● What the exercise asks: Quote every entry word for word.

Dataset entries
****************
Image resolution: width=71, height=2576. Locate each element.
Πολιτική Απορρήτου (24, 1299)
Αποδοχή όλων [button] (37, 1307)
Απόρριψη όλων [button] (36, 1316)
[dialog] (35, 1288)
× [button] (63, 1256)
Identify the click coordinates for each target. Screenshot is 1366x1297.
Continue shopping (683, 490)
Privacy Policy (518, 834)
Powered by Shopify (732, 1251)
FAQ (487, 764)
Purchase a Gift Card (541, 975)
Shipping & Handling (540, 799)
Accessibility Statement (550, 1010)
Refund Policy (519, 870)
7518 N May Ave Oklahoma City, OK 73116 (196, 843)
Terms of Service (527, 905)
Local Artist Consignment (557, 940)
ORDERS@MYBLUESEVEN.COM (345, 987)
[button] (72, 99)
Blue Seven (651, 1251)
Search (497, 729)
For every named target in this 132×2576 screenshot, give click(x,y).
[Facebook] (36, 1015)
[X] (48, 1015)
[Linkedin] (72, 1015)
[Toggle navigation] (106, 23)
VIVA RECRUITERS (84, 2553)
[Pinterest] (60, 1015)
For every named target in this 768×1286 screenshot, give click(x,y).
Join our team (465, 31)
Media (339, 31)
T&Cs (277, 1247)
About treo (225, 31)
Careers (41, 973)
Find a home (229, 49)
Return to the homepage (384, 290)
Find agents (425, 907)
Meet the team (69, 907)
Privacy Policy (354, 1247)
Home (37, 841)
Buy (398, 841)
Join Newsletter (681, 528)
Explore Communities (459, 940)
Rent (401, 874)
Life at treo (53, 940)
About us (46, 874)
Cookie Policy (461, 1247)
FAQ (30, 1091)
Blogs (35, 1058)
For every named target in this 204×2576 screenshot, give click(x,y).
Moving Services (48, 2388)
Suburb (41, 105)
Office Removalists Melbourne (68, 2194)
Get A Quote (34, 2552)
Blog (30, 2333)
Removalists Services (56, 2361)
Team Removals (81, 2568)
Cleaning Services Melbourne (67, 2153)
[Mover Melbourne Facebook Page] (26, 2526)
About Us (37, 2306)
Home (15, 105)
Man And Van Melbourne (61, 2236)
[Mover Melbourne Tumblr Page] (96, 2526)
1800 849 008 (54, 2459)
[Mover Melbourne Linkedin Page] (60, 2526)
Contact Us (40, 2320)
****************
● Expected output:
Image resolution: width=71, height=2576. Locate each element.
Πολιτική Απορρήτου (24, 1299)
Αποδοχή όλων [button] (37, 1307)
Απόρριψη όλων [button] (36, 1316)
[dialog] (35, 1288)
× [button] (63, 1256)
Identify the click coordinates for each target. Screenshot is 1366x1297.
Continue shopping (683, 490)
Privacy Policy (518, 834)
Powered by Shopify (732, 1251)
FAQ (487, 764)
Purchase a Gift Card (541, 975)
Shipping & Handling (540, 799)
Accessibility Statement (550, 1010)
Refund Policy (519, 870)
7518 N May Ave Oklahoma City, OK 73116 (196, 843)
Terms of Service (527, 905)
Local Artist Consignment (557, 940)
ORDERS@MYBLUESEVEN.COM (345, 987)
[button] (72, 99)
Blue Seven (651, 1251)
Search (497, 729)
For every named target in this 132×2576 screenshot, give click(x,y).
[Facebook] (36, 1015)
[X] (48, 1015)
[Linkedin] (72, 1015)
[Toggle navigation] (106, 23)
VIVA RECRUITERS (84, 2553)
[Pinterest] (60, 1015)
For every named target in this 768×1286 screenshot, give click(x,y).
Join our team (465, 31)
Media (339, 31)
T&Cs (277, 1247)
About treo (225, 31)
Careers (41, 973)
Find a home (229, 49)
Return to the homepage (384, 290)
Find agents (425, 907)
Meet the team (69, 907)
Privacy Policy (354, 1247)
Home (37, 841)
Buy (398, 841)
Join Newsletter (681, 528)
Explore Communities (459, 940)
Rent (401, 874)
Life at treo (53, 940)
About us (46, 874)
Cookie Policy (461, 1247)
FAQ (30, 1091)
Blogs (35, 1058)
For every named target in this 204×2576 screenshot, give click(x,y).
Moving Services (48, 2388)
Suburb (41, 105)
Office Removalists Melbourne (68, 2194)
Get A Quote (34, 2552)
Blog (30, 2333)
Removalists Services (56, 2361)
Team Removals (81, 2568)
Cleaning Services Melbourne (67, 2153)
[Mover Melbourne Facebook Page] (26, 2526)
About Us (37, 2306)
Home (15, 105)
Man And Van Melbourne (61, 2236)
[Mover Melbourne Tumblr Page] (96, 2526)
1800 849 008 (54, 2459)
[Mover Melbourne Linkedin Page] (60, 2526)
Contact Us (40, 2320)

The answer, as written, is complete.